## What to produce:
Give again, word for word, the line holding "Go to the next image in lightbox" and every line after it through the end of the data below. Omit pictures.
+++ Supplied material +++
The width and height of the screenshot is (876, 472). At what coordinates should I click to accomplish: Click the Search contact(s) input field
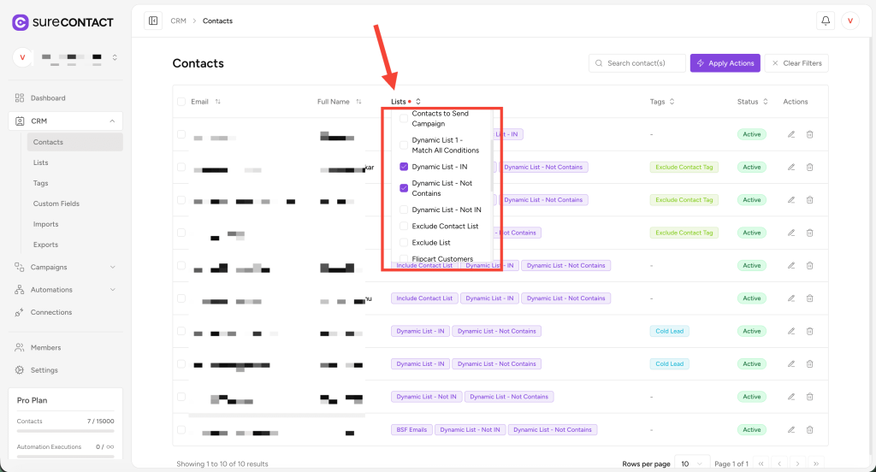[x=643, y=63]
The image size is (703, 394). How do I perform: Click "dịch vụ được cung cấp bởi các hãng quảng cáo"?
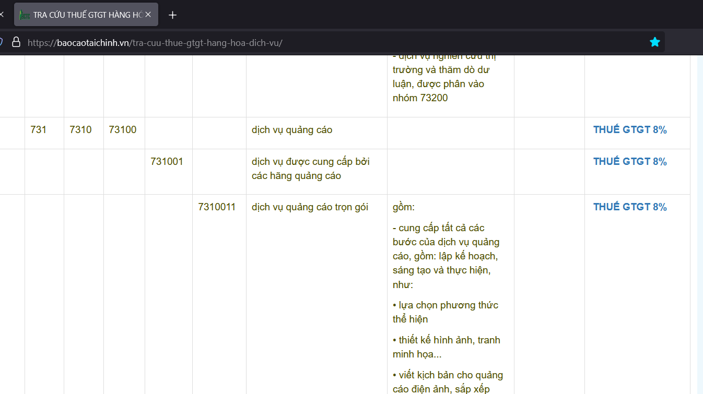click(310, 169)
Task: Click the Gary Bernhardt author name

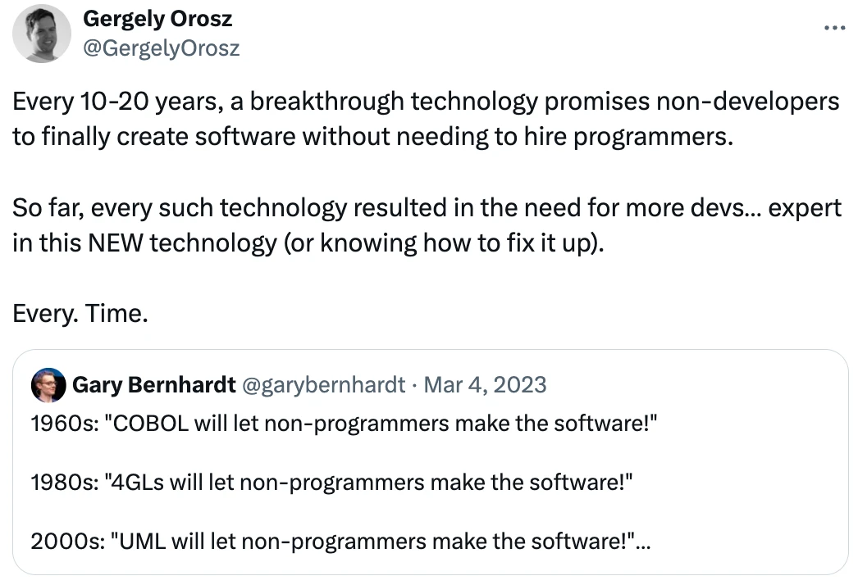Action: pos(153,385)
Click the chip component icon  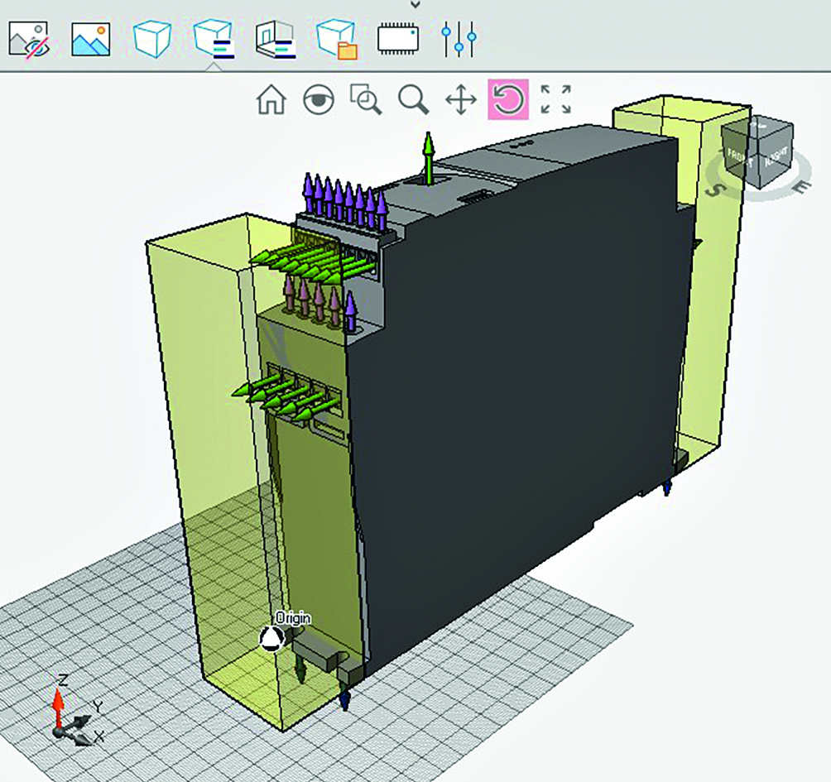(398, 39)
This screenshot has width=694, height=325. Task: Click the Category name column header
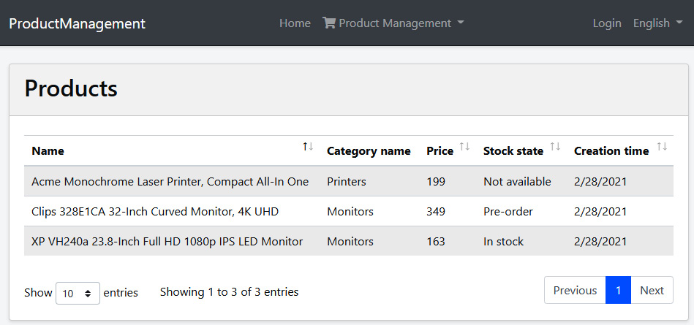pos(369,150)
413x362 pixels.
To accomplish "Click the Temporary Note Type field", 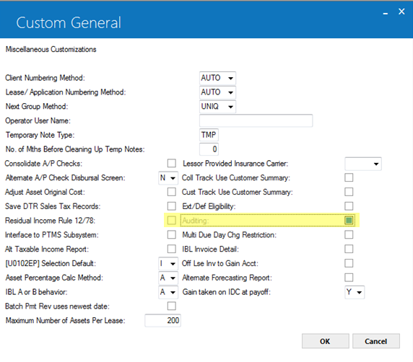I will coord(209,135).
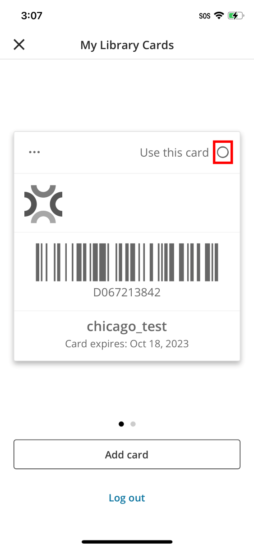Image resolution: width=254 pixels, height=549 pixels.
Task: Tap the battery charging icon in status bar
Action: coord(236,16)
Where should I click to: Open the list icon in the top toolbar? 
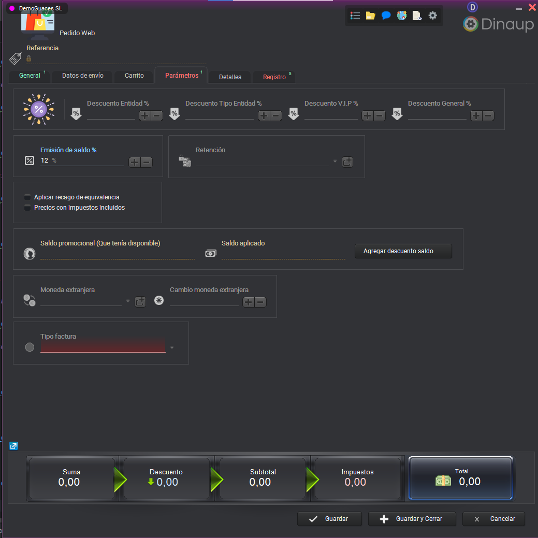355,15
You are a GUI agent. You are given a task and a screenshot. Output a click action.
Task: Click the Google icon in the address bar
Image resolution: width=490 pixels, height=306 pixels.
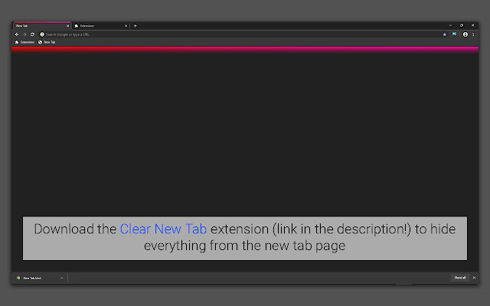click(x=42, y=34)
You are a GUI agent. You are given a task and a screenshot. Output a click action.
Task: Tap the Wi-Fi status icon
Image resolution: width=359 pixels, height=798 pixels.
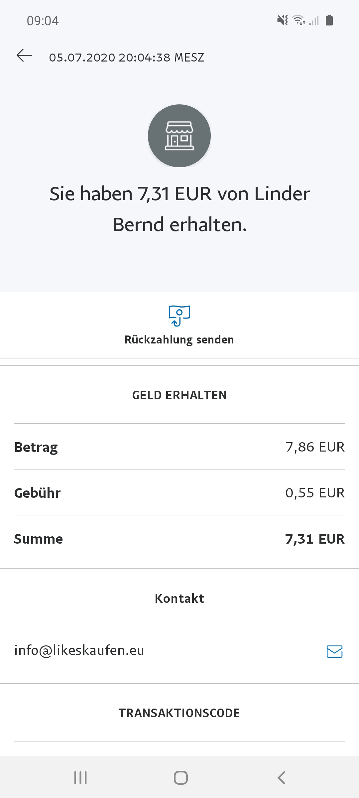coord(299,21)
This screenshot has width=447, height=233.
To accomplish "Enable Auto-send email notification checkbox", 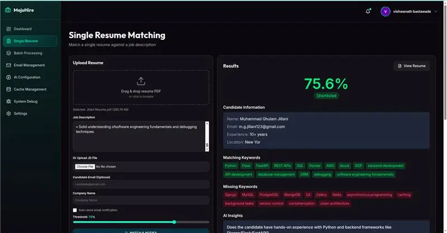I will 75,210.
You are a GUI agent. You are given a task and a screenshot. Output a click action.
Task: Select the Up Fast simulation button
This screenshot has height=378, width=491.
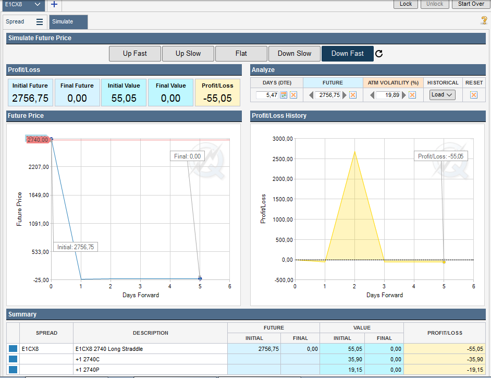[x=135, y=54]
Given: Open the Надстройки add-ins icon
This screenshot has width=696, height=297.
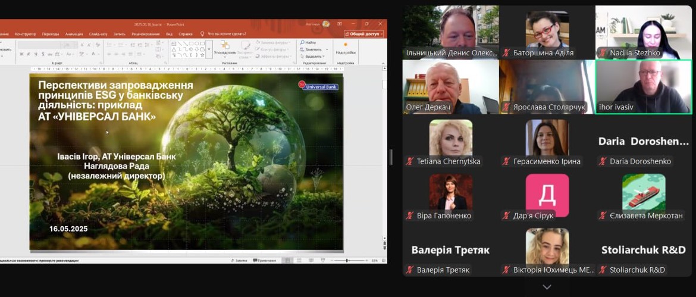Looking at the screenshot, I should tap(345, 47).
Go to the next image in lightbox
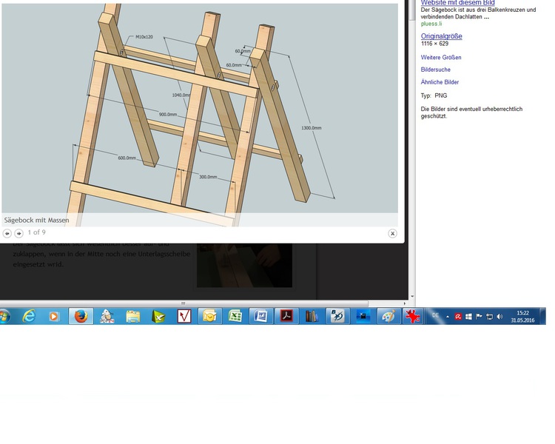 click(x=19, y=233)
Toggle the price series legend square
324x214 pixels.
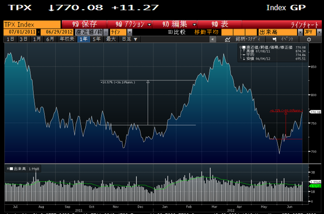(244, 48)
+++
## Response for this exercise:
Go to the next image in lightbox
 click(x=19, y=233)
Toggle the price series legend square
324x214 pixels.
(244, 48)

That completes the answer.